● TASK LIST
- a) Repeat the part of the road trip tips starting with "Some practical tips" and going on through "playlist of songs.".
- b) Decide whether each statement agrees with the road trip tips, answering yes or no and quoting the words that settle it: (i) the tips recommend packing a road map; (ii) the tips allow leaving kids alone in the car for short stops; (iii) the tips suggest planning for bathroom breaks.

● TEXT BLOCK
--
Back in the SUV, Manila-bound, the girls planned their next adventure.  I drifted off to sleep, visions of road trips dancing through my head.

Some practical tips for your road trip
  • Always have the vehicle checked prior to departure.  Better safe than sorry.
  • Make sure you have the necessary tools, spare tire, car accessories, flashlight needed for an emergency.
  • Research your destination, including main and alternate routes.  Know if there are any scenic back roads that are worth the detour.
  • Pack a reliable road map.
  • Make sure you are good on gas.
  • If renting a car (or taking the bus), do so from a reliable company of good repute.
  • Pack a first-aid kit with basic medication, bandages, antiseptics, etc.
  • Pack eating utensils, snacks, sufficient water, paper towels.
  • When travelling with kids, make sure to bring their favorite portable toys; take along engaging games, puzzles, activity books to keep them entertained.  Never leave kids unattended in the car.
  • Prepare your favorite playlist of songs.
  • Buckle up!
  • Never drive sleepy.  Stop at a local inn or hotel if you must.
  • Take turns at the wheel, on long drives.
  • Have an agenda and itinerary, but do not push the time.  Make your schedule lose and free-flowing enough to account for possible delays due to traffic, unexpected road conditions, etc.  Factor in stops for sight-seeing, bathroom breaks, food breaks.
  • Set expectations beforehand with those traveling with you:  things to see and do, activities, etc.  so that everyone is as satisfied as possible.
--
● DATA LISTING
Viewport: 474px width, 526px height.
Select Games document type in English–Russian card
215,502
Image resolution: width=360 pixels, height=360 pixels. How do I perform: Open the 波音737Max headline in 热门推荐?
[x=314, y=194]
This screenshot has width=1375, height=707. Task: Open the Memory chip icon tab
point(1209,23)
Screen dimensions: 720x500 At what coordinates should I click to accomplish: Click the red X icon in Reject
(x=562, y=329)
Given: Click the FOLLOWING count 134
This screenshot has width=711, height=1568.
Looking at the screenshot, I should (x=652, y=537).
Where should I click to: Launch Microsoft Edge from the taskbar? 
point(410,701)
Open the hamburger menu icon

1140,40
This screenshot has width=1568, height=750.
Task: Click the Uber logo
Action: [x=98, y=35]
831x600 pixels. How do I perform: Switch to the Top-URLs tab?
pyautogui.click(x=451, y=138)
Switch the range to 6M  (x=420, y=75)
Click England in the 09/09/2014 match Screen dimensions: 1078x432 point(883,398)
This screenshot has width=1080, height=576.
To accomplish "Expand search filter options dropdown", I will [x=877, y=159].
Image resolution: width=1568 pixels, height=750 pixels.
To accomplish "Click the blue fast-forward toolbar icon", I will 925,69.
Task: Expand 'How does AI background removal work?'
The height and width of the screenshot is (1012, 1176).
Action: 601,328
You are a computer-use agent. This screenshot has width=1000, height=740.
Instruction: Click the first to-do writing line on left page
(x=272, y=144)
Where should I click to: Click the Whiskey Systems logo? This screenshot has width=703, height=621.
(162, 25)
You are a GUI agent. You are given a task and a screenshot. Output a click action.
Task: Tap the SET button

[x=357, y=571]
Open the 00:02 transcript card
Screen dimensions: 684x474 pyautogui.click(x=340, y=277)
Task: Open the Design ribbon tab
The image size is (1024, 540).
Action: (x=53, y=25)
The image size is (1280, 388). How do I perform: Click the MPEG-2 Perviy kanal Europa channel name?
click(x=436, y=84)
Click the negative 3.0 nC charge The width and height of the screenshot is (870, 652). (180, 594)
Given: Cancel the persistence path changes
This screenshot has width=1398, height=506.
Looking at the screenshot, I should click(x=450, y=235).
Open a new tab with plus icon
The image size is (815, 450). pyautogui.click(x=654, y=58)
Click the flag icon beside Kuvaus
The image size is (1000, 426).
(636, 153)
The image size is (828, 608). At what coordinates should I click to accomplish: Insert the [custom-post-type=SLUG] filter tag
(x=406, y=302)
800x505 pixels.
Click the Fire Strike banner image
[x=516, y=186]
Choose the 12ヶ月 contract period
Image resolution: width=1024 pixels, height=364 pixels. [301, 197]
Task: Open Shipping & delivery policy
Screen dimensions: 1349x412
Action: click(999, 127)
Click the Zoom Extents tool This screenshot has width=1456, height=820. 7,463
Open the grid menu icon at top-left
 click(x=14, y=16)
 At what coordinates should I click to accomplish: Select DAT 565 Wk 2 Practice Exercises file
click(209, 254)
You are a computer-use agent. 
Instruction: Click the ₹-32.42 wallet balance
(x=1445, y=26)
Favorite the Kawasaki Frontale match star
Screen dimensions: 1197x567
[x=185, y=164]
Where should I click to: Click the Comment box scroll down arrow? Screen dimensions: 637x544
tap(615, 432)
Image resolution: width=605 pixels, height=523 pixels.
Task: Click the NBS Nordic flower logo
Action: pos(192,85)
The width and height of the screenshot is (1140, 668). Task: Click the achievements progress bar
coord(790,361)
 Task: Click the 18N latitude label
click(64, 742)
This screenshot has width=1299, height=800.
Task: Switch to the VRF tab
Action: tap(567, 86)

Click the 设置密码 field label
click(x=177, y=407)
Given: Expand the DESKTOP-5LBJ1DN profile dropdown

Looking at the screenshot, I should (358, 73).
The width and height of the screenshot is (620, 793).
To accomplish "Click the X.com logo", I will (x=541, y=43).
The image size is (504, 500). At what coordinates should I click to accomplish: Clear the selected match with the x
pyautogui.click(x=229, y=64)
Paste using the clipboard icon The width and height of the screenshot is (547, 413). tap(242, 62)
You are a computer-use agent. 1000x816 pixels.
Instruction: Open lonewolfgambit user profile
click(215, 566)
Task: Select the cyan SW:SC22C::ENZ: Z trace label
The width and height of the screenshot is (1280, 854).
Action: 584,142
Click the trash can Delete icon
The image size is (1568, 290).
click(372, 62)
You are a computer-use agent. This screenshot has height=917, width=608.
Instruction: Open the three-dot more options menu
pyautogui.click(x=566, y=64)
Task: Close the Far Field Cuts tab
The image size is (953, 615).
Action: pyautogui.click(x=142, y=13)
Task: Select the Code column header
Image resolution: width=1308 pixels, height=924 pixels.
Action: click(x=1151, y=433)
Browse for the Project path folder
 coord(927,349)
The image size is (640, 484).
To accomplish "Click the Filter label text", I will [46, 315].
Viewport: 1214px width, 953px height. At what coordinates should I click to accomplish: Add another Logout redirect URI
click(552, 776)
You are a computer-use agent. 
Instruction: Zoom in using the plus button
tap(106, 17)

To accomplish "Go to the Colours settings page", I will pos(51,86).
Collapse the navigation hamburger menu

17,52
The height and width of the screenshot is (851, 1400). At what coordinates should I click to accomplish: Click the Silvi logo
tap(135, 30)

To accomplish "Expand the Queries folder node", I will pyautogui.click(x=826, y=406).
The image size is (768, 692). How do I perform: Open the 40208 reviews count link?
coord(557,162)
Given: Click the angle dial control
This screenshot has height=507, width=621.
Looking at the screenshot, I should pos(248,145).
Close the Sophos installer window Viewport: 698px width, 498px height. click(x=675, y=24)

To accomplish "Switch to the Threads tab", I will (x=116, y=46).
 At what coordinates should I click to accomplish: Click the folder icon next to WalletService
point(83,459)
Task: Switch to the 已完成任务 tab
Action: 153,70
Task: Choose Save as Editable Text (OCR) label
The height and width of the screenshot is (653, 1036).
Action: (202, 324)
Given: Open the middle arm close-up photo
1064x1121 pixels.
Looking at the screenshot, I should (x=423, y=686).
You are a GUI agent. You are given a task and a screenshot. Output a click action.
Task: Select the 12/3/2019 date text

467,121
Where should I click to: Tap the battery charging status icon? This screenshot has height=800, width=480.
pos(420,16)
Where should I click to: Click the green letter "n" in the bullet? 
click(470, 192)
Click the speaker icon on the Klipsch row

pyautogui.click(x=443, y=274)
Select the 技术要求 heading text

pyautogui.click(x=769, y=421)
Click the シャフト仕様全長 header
--
● RESPONSES FOR EACH TASK
- a)
Some practical tips for your road trip
  • Always have the vehicle checked prior to departure.  Better safe than sorry.
  • Make sure you have the necessary tools, spare tire, car accessories, flashlight needed for an emergency.
  • Research your destination, including main and alternate routes.  Know if there are any scenic back roads that are worth the detour.
  • Pack a reliable road map.
  • Make sure you are good on gas.
  • If renting a car (or taking the bus), do so from a reliable company of good repute.
  • Pack a first-aid kit with basic medication, bandages, antiseptics, etc.
  • Pack eating utensils, snacks, sufficient water, paper towels.
  • When travelling with kids, make sure to bring their favorite portable toys; take along engaging games, puzzles, activity books to keep them entertained.  Never leave kids unattended in the car.
  • Prepare your favorite playlist of songs.

- b)
(i) Yes: "Pack a reliable road map."
(ii) No: "Never leave kids unattended in the car."
(iii) Yes: "Factor in stops for sight-seeing, bathroom breaks, food breaks."